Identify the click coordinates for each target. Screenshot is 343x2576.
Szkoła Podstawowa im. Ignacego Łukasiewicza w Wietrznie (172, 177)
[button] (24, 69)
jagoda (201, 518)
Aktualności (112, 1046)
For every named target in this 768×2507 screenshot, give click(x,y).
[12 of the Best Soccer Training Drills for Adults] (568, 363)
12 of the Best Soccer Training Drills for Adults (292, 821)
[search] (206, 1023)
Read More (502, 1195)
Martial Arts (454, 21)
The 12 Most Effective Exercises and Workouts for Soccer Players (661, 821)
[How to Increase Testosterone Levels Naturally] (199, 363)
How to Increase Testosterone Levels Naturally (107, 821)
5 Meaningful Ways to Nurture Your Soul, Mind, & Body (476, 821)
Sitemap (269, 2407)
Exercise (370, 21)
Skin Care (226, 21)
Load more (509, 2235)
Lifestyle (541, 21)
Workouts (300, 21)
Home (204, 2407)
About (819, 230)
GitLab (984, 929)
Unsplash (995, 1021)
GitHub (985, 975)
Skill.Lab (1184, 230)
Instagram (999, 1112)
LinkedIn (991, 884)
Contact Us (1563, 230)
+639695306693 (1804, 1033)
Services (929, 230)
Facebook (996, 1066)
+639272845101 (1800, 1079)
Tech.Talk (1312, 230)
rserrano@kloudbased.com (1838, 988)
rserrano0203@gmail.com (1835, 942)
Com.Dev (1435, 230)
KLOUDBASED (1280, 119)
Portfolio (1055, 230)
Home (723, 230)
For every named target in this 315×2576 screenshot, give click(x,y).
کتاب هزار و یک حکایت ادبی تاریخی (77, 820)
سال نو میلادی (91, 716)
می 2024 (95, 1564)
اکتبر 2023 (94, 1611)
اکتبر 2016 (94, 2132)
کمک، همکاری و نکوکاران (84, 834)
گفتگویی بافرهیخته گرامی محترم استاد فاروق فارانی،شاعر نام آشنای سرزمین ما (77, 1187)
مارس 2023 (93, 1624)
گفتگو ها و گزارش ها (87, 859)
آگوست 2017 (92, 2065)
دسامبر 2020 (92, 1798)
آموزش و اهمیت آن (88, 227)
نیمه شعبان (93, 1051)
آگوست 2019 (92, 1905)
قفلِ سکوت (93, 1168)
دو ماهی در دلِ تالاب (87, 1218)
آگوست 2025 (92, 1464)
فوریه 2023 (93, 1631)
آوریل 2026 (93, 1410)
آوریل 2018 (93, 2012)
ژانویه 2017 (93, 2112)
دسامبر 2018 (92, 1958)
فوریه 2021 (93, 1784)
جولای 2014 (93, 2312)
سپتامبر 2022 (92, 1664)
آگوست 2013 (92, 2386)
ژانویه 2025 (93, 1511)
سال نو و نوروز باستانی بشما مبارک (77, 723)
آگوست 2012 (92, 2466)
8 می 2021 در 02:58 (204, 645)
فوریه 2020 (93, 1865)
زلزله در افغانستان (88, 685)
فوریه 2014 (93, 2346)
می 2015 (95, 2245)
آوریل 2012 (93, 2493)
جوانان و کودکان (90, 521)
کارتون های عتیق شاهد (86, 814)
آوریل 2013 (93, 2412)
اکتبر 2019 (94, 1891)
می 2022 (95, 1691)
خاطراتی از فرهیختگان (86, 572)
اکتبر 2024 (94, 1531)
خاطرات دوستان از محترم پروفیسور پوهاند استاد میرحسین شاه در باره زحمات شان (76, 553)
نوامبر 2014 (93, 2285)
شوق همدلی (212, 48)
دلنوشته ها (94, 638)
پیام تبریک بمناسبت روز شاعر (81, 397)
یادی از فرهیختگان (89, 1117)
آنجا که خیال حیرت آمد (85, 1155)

-*-*-

What you need to do:
Reproduce, word for word, every line starting at the line that contains "ژانویه 2025 (93, 1511)" and ending with the final line of the entries.

Response to this exercise:
ژانویه 2025 (93, 1511)
سال نو و نوروز باستانی بشما مبارک (77, 723)
آگوست 2012 (92, 2466)
8 می 2021 در 02:58 (204, 645)
فوریه 2020 (93, 1865)
زلزله در افغانستان (88, 685)
فوریه 2014 (93, 2346)
می 2015 (95, 2245)
آوریل 2012 (93, 2493)
جوانان و کودکان (90, 521)
کارتون های عتیق شاهد (86, 814)
آوریل 2013 (93, 2412)
اکتبر 2019 (94, 1891)
می 2022 (95, 1691)
خاطراتی از فرهیختگان (86, 572)
اکتبر 2024 (94, 1531)
خاطرات دوستان از محترم پروفیسور پوهاند استاد میرحسین شاه در باره زحمات شان (76, 553)
نوامبر 2014 (93, 2285)
شوق همدلی (212, 48)
دلنوشته ها (94, 638)
پیام تبریک بمناسبت روز شاعر (81, 397)
یادی از فرهیختگان (89, 1117)
آنجا که خیال حیرت آمد (85, 1155)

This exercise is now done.